• **ASSIGNED TASK**
Once you reach the line containing "Open the Profile tab", return it and every line after it exactly, through the end of the records below, with no pictures.

• **LISTED RECORDS**
====

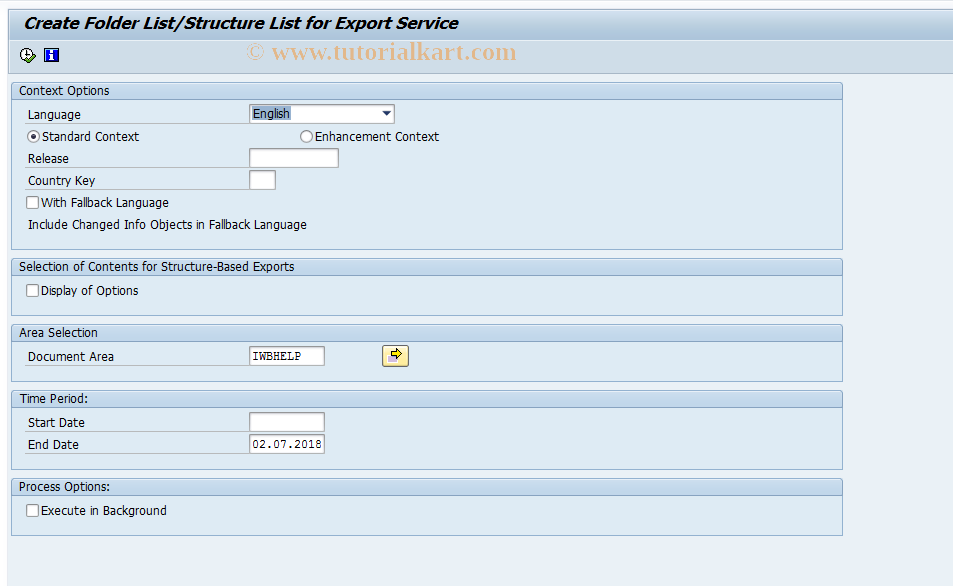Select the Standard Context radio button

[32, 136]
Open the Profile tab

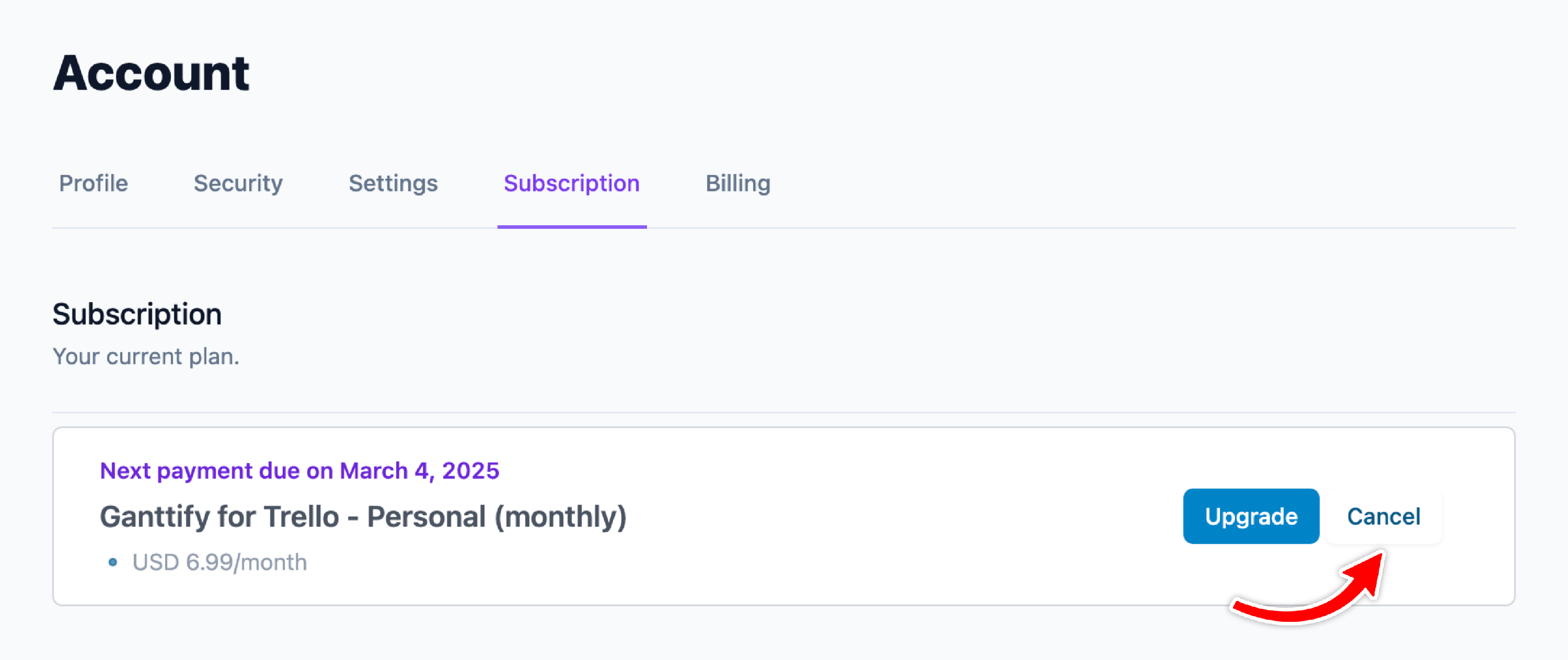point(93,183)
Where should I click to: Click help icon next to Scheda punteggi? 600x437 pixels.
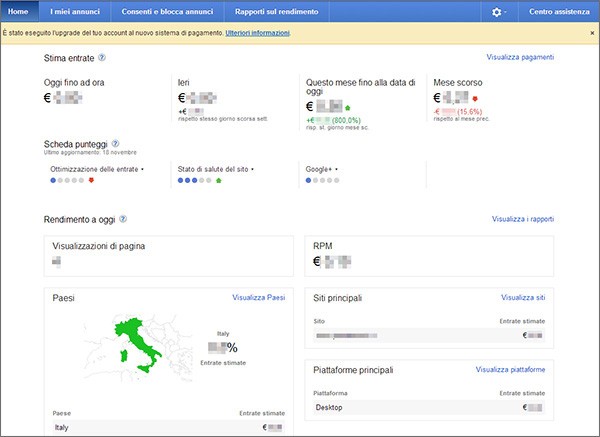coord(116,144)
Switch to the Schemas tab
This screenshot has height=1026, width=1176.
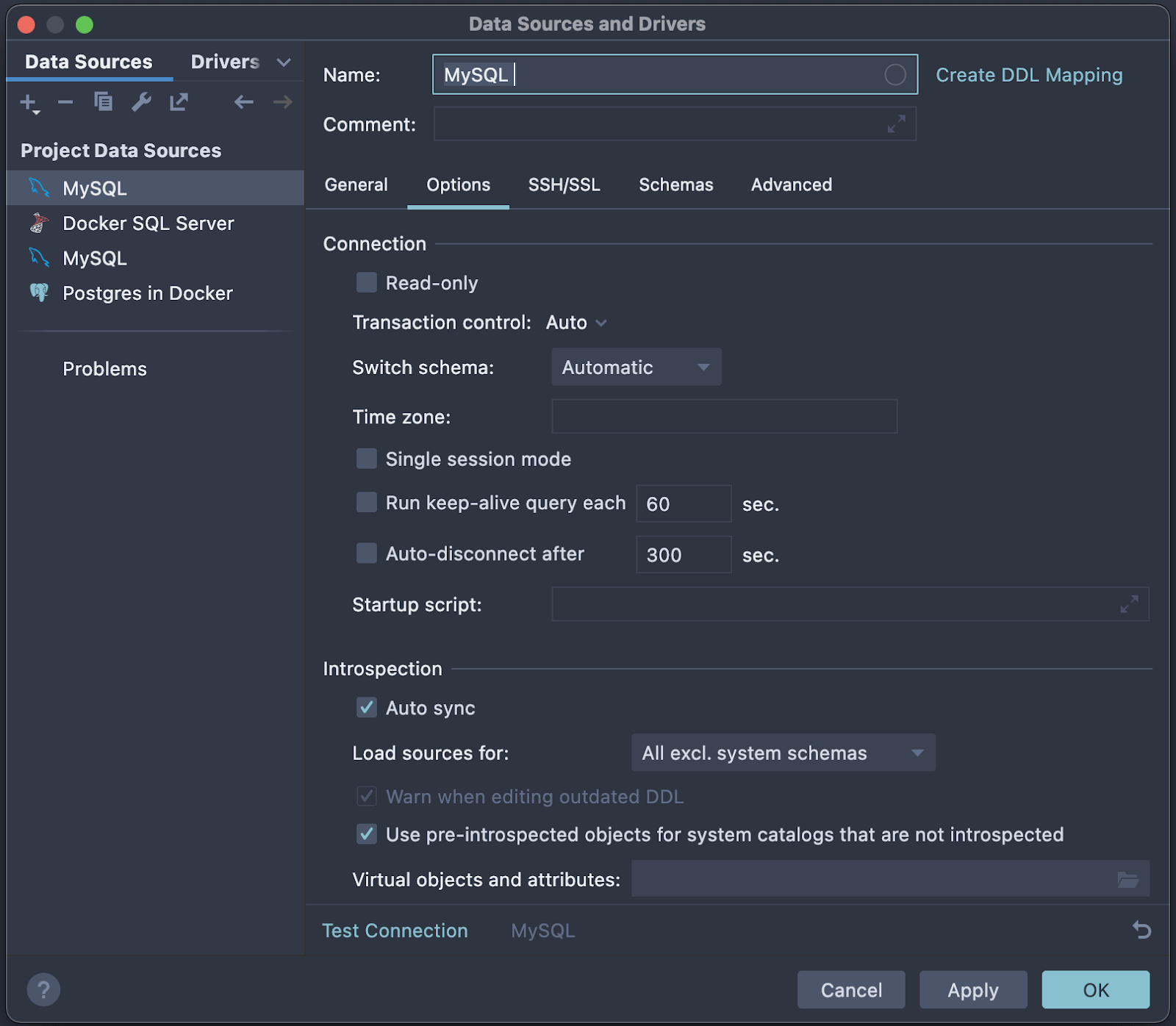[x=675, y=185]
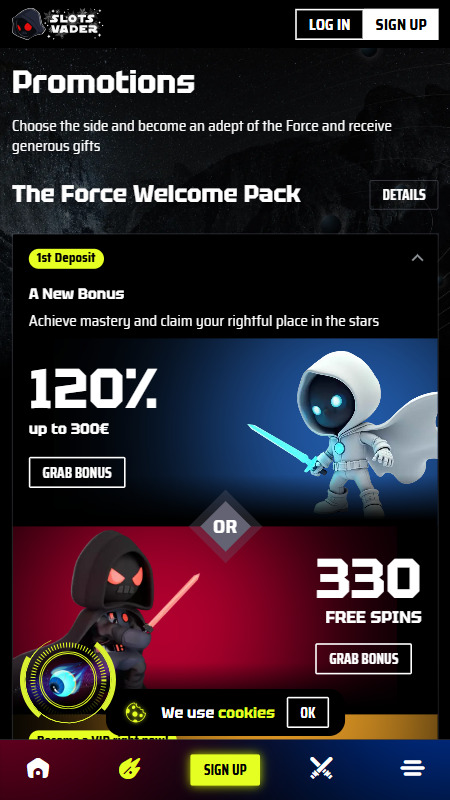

====

• **TASK RESULT**
Open the Profile tab

point(93,183)
Where should I click to: Click help icon next to Scheda punteggi? 600x437 pixels.
coord(116,144)
Switch to the Schemas tab
This screenshot has height=1026, width=1176.
[x=675, y=185]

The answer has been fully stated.